If you step back for just a moment and think about these things, there is usually a reason why people act this way. In this case, it stemmed from a recurring problem the client had every month end. It was a real problem for them and my staff either discounted the issue or did not fully understand the problem, , , so the same issue came up every month.

After getting hit with this issue myself, I decide to take a small group to the client to observe what was taking place. To resolve a problem, you have to know what the specific issues are, so that’s what we set out to do, , , troubleshoot the problem.

The issues were immediately apparent because we were there and “heard” what the client was saying, , , we experienced it with the client so we understood what was actually taking place.

Here is where it gets important:

  • We quantified the specific issues
  • Got the client’s agreement these were the issues
  • Recommended a solution
  • Gained client agreement again to support our recommendation
  • Implemented the solution

This solved our client’s issues, , , and guess what!

They became less demanding and more pleasant to work with. Interesting how this works.

The point
Even though my team had tremendous knowledge and experience and they were very intelligent people, , , they were not troubleshooting the issues with this client very well. They could not quantify the issues for me when I asked about the problems the first time I received a phone call from our “unhappy client”.

It was a great teaching opportunity that helped the team develop into a more capable organization.

Inspect and be sure your people know how to troubleshoot a client issue.

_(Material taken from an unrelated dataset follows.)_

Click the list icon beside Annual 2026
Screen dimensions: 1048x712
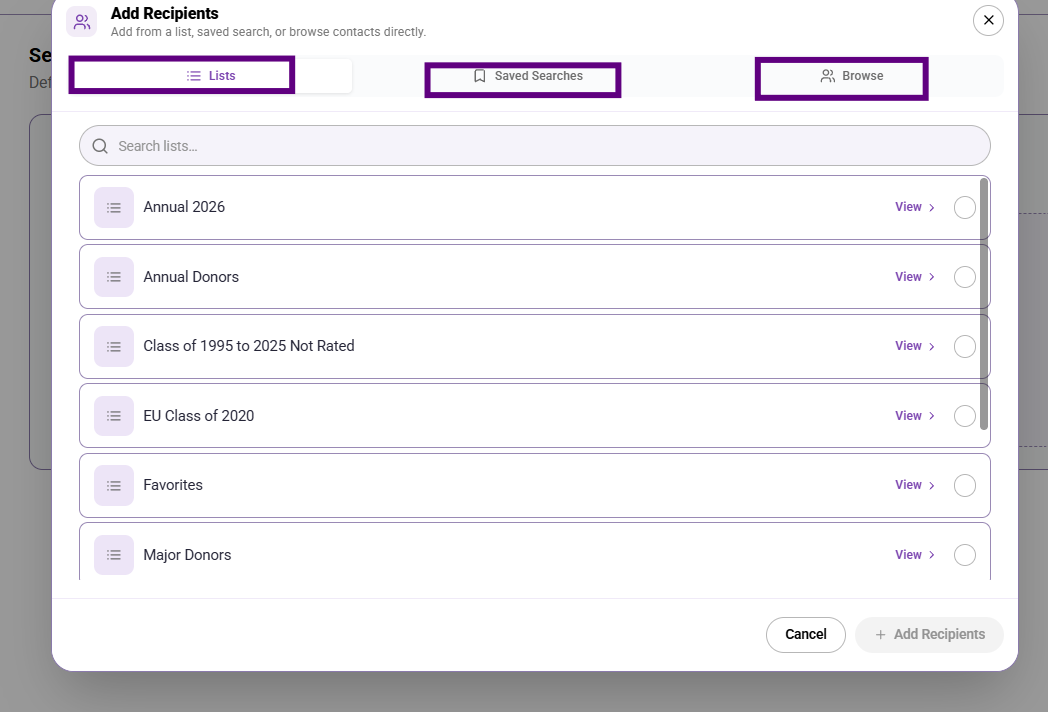(x=114, y=207)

Does the right hand know what the left hand is doing?

Early in my management career I inherited a small IT support group of programmers and business analysts. It was a very bright and capable staff although they were pretty young.

We had a client who always had problems during their month-end process. I had heard about these problems before I joined the group. Sure enough, at the end of the very first month I’m the manager, the client had problems and I take a call from their CFO.

I asked several questions but did not receive any feedback that told me what the problem was. I discounted the issue and thought that maybe it was an anomaly. This would prove to be a mistake.

At the end of the 2nd month, guess what happened. Yes, , , they have problems again. This time I call the client and we decide to have a couple of people visit their office during the next month’s process.

I took two of my most capable people, , , a BA and a programmer to the client to observe the End of Month process during the 3rd month I was the support manager. Our mission, , , identify what the problem is and why it is happening. Once we know what the situation is, we can fix the problem.

The key problem was identified quickly. What was happening was that the client had to run several large detail reports prior to their month end backups every month. Because these reports were not completing in time, several people were kicking off the same report, , , in other words, the same report was being run three or four times simultaneously.

This level of systems activity was slowing the system down significantly, , , so much so that before the reports could finish they had to be cancelled so the client could run their month end backup processes.

We recommended the client put into place a “Month End Jobs Coordinator” to insure only one request of a job could be run at any given time. This improved systems performance and these large reports now had plenty of time to finish running in the months ahead. This simple management supervision corrected the problem completely.

This issue of the “right hand not knowing what the left hand is doing” can cause a lot of problems. Often, the pain is significant and the remedy is something that’s very simple.